Wunderbar! Und man konnte den Menschen ansehen, wie sehr sie sich über diese Worte gefreut haben.
Danach erklang das Credo, dem wir alle mit vollem Herzen zustimmen konnten.
"Credo in unum Deo" ... mit einem besonders schönen und langen "Et incarnatus est....". Da lohnt sich das hinknien...  Wunderbar war es, als zum "Sanctus" sich die Sonnenstrahlen mit dem Weihrauch vereinigten, hinter dem dann die vergoldeten Szenen des Hochaltars leuchteten. So muss es im Himmel sein!


Nach der Messe haben viele noch über die Predigt diskutiert und darüber, dass die Kirche uns einen Blick in den Himmel gibt. Niemand zeigte Verständnis dafür, dass es offensichtlich viele gibt, die uns dieses Stück Himmel auch noch nehmen und es als beliebigen Verein in die Welt herabholen wollen.
Wenn man ein solches wunderbares spirituelles Erlebnis feiern durfte, fehlt nun wirklich jedes Verständnis dafür .... Die Frage nach dem Warum? wurde deutlich.
Freuen wir uns also - und vertrauen wir auf den Herrn, der uns die Kirche geschenkt hat, weil er mit uns ist.
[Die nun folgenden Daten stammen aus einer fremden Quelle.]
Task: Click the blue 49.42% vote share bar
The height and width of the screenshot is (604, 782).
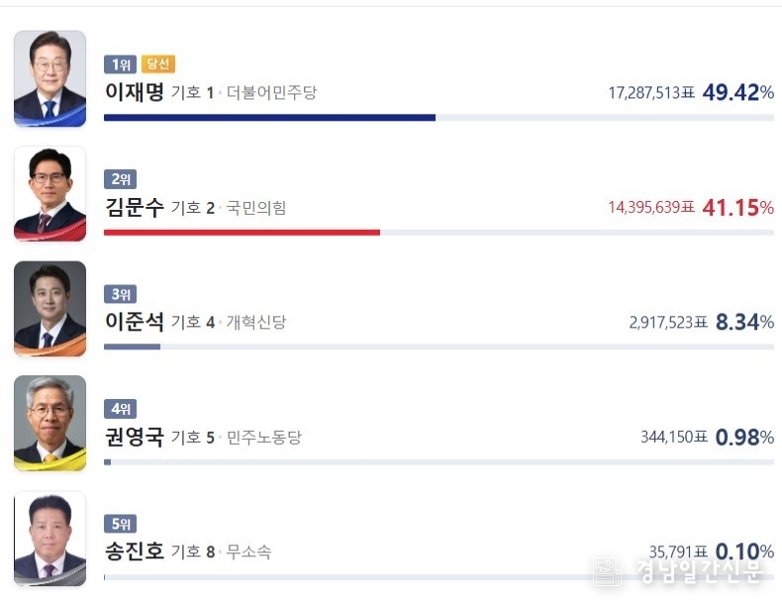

Und dass er sein Versprechen hält, dass die Mächte der Unterwelt sie nicht überwinden werden, haben die letzten Tage ja eindrucksvoll gezeigt.




1 Kommentar:

  1. Und "dass er sein Versprechen hält, dass die Mächte der Unterwelt sie nicht überwinden werden, haben die letzten Tage ja eindrucksvoll gezeigt".
    Wohl wahr, allerdings haben die Progressisten und die mainstream-Medien mächtig an der krachenden Niederlage ihrer Synodenprotagonisten (denen sie die Siegesfanfaren im Voraus geglaubt haben) und an dieser Erkenntnis zu knabbern. Die einen verlegen sich auf komplette Leugnung des Abstimmungsergebnisses, die anderen wollen versteckte Hoffnungszeichen ausgemacht haben, dass nächstes Jahr alles anders, der Papst die Kirche abschaffen, endlich ihren Wünschen anpassen und das diesmal vermiedene Schisma in Kauf nehmen werde.
    Sie könnten einem fast leid tun in ihrem Jammer, ihrer Desillusionierung und angesichts des Scherbenhaufens ihrer in Bausch und Bogen durchgefallenen Wunschträume. Wir werden ihr Gejammer oder ihr Jetzt-erst-Recht-Gehabe wohl noch eine Weile ertragen müssen.